Entries supplied:
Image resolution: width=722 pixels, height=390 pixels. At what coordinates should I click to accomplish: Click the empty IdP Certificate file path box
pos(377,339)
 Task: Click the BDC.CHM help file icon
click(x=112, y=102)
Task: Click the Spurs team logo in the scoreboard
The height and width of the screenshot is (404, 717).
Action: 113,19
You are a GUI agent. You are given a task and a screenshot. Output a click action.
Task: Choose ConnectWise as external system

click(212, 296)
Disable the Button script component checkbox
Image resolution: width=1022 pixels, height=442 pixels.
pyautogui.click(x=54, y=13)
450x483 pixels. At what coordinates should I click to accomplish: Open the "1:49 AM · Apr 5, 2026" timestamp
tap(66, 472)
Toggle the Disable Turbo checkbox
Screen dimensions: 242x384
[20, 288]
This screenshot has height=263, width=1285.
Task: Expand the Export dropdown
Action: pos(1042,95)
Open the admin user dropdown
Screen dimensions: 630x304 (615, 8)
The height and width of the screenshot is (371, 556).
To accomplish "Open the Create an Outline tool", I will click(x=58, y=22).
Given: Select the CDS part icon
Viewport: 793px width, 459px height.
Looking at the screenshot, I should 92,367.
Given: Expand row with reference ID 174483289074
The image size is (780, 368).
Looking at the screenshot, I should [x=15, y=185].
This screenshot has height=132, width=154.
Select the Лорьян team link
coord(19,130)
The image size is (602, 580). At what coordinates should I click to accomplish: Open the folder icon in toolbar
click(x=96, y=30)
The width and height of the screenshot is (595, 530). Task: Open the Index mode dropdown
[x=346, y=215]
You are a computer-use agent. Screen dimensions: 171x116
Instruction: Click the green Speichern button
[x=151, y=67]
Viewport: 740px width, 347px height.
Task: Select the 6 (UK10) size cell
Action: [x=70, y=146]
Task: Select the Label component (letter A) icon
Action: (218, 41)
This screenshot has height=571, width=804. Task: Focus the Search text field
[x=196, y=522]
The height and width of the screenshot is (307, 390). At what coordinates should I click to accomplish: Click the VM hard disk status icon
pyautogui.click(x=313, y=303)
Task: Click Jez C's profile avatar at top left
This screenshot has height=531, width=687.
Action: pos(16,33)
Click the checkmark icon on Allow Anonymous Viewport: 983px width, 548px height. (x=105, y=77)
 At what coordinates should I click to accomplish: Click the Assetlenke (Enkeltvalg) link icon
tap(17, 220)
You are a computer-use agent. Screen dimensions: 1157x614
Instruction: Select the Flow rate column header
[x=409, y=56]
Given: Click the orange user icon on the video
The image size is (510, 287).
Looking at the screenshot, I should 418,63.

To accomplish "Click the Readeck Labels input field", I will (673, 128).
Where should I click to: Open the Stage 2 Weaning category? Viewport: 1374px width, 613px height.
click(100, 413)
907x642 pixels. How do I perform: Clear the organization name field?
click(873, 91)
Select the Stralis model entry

Try it: Among the lines above, return each one holding the string "computer".

Solution for this problem:
You are a computer-use agent. Screen dimensions: 171x116
You are a computer-use agent. Screen dimensions: 1157x614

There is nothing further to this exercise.